▶ TAREAS A REALIZAR:
- A) Responde estas preguntas con lo que dice la nota sobre el juicio a Jaime:
(i) ¿Qué pena pidió el fiscal para Jaime?
(ii) ¿En qué localidad estaba la casa donde se hizo el allanamiento?
(iii) ¿Cómo se llama la contadora que colaboraba con la fiscalía?
- B) Transcribe de la nota sobre el juicio a Jaime el pasaje que va entre "En este caso, el" y "la evidencia secuestrada.", ambos incluidos.

Fiscal pidió un año de prisión para Jaime

Política

El fiscal Maximiliano Hairabedián pidió la pena de un año de prisión en suspenso para el exsecretario de Transporte Ricardo Jaime en el marco del juicio que afronta en Córdoba por el delito de ocultación de pruebas, cuya sentencia se conocerá el próximo martes.

En la segunda jornada de juicio a cargo del Tribunal Oral Federal 2 de Córdoba, Hairabedián sostuvo que los hechos imputados a Jaime están "acreditados con certeza, más allá de toda duda razonable" y señaló que hubo "discordancias" en los testimonios acerca de "aspectos secundarios del hecho, no sobre el principal".

Según la acusación, el 7 junio de 2010, durante un allanamiento realizado en la casa de una hija en Villa Carlos Paz, Jaime intentó esconder en su bolsillo tarjetas personales que lo señalaban como directivo de Cerro Motos, una empresa con la que estaría vinculado un hijo del ministro de Planificación, y su antiguo superior inmediato, Julio De Vido.

La maniobra, siempre de acuerdo a la fiscalía, fue advertida por el policía a cargo del operativo, Miguel Ángel Maidana, quien intimó a Jaime a devolverlas bajo amenaza de requisarlo y detenerlo, por lo que el exfuncionario las habría entregado.

En este caso, el principal problema de la fiscalía está dado por la falta de evidencia material: ocurre que Maidana no dejó constancia del episodio ni de la existencia de las tarjetas en el acta que documentó el allanamiento y, además, estas tarjetas nunca fueron encontradas a la hora de analizar la evidencia secuestrada.

Por eso, el fiscal centró su alegato este miércoles en destacar la credibilidad de sus dos principales testigos: Maidana y una contadora que colaboraba con la fiscalía, Eleonora Feser, que sería quien encontró las tarjetas que luego Jaime habría intentado ocultar.

Hairabedián aseguró que ninguno de los dos tenía motivo para mentir y mucho menos para confabularse y acordar un testimonio incriminatorio.

Además, trató de explicar el porqué se omitieron en el acta elementos y circunstancias tales como las tarjetas y el intento de ocultarlas de Jaime: "El policía no le dio la importancia debida en ese momento", justificó.

A la hora de fundamentar la pena que pedía, el fiscal consideró como un atenuante lo "burdo" de la maniobra al "intentar esconder algo en el bolsillo delante de un policía" y el hecho de que pudiera tratarse de un acto espontáneo sin ninguna premeditación.

Sin embargo, consideró como agravantes, el nivel de educación de Jaime y el que hubiera sido funcionario público, por lo que debía saber de la importancia y valor jurídico de un allanamiento, en este caso en una causa por presunto enriquecimiento ilícito.

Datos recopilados

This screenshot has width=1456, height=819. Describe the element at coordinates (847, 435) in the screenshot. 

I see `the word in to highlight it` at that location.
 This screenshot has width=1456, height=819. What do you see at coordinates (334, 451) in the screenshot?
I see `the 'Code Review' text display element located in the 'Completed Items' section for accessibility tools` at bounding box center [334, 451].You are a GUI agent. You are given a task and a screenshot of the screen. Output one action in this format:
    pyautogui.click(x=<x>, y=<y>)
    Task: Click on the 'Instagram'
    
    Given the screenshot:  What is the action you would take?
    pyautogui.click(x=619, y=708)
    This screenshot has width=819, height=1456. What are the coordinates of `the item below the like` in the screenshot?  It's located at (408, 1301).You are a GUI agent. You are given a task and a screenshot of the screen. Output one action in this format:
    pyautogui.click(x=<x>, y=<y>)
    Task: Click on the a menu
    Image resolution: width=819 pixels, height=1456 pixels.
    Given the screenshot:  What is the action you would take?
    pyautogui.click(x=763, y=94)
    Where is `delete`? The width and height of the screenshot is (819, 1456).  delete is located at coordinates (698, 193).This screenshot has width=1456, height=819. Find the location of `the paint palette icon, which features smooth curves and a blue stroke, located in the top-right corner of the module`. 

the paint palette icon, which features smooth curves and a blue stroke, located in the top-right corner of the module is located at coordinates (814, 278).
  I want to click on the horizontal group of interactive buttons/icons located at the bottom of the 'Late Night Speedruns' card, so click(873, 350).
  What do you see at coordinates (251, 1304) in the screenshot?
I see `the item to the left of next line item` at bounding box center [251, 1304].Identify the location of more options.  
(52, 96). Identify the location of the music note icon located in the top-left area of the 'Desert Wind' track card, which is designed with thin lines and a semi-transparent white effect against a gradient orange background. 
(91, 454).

▶ RESPUESTAS POR TAREA:
- A)
(i) Un año de prisión en suspenso.
(ii) En Villa Carlos Paz.
(iii) Eleonora Feser.

- B)
En este caso, el principal problema de la fiscalía está dado por la falta de evidencia material: ocurre que Maidana no dejó constancia del episodio ni de la existencia de las tarjetas en el acta que documentó el allanamiento y, además, estas tarjetas nunca fueron encontradas a la hora de analizar la evidencia secuestrada.